梟の月 7日 宴と魔法のエトセトラ
街の中央。
そこは憩いの場として大きな広場となっており、中心には大きな噴水があった。
広場では祭りが開催され、多くの市民たちが集い、酒を酌み交わし大いに歌い楽しんでいる。
城が消えたことで、街はお祭り騒ぎになっていた。
その広場に面した位置に「酔魚亭」はあった。
店の女将は、この場所で店を構えてから既に六十年というから、既に老舗の部類だ。
店は息子とその孫、三代にわたって切り盛りしている。この街でも有名な料亭だった。
その二階、ちょうど広場を見下ろせる場所にその部屋はあった。
そこにはサラと望、ルカリオ、そして、もう一人少女の姿があった。
「こんな立派なお部屋で食事をすることができるなんて、私幸せです!」
胸の前で手を組み、感謝と感激の目でサラを見つめる少女の名はミランシャ。
職業は吟遊詩人ということだった。楽器はリュートなどの弦楽器ではなくなんと指ピアノだった。指ピアノは木の板に長さの違う針金を打ち付けたもので、針金を弾くことで長さに会った音階で音を奏でるというものだ。

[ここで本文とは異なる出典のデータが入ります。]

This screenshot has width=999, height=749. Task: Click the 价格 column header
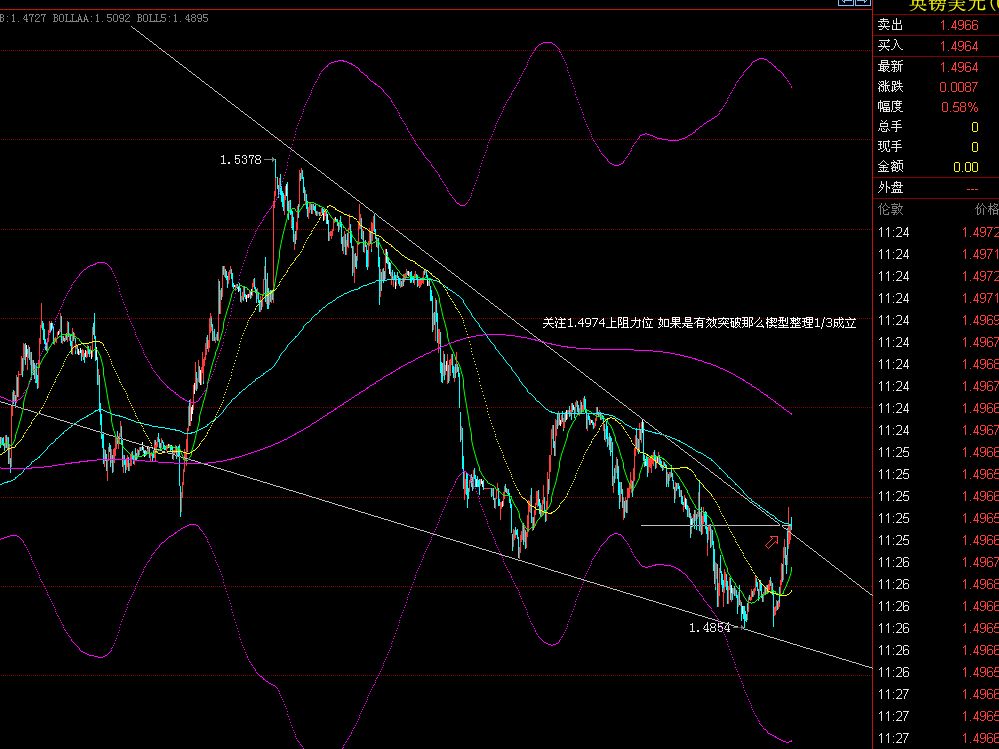pyautogui.click(x=985, y=209)
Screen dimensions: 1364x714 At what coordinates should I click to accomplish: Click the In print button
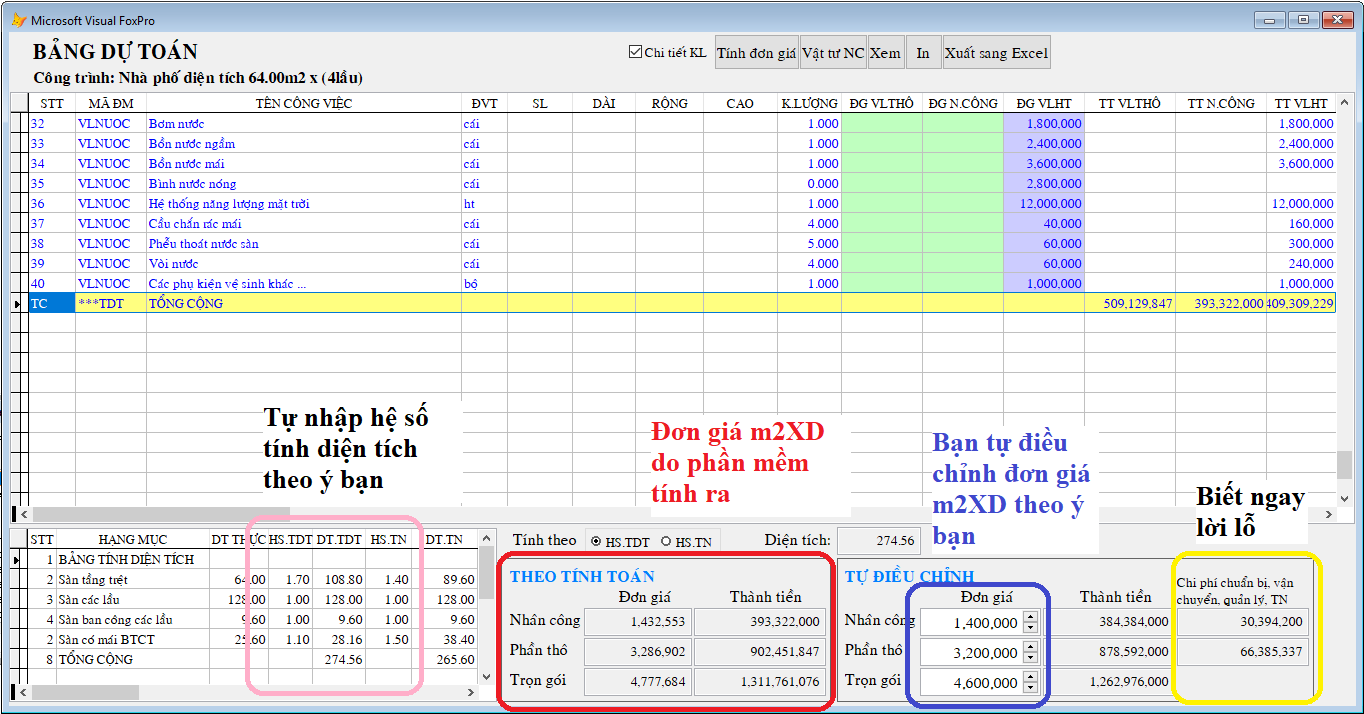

試しに一曲弾いてもらったが、心を落ち着かせる和やかな音楽だった。
そして、彼女は昨日、望と情事を起こしかけた張本人だ。
昨日は事の成り行きを説明して、なんとかその場は治まったが、三人だけの食事会に何故かちゃっかりと参加している。
今後の事について、三人で話し合うつもりでいたのだが・・・
先程まで、女将とその息子と孫がいた。孫は十九歳の好青年だった。女将はしきりに孫をサラの婿へと遠回しに薦めていたが、当の本人はどこか上の空な感じで、生返事をするだけだった。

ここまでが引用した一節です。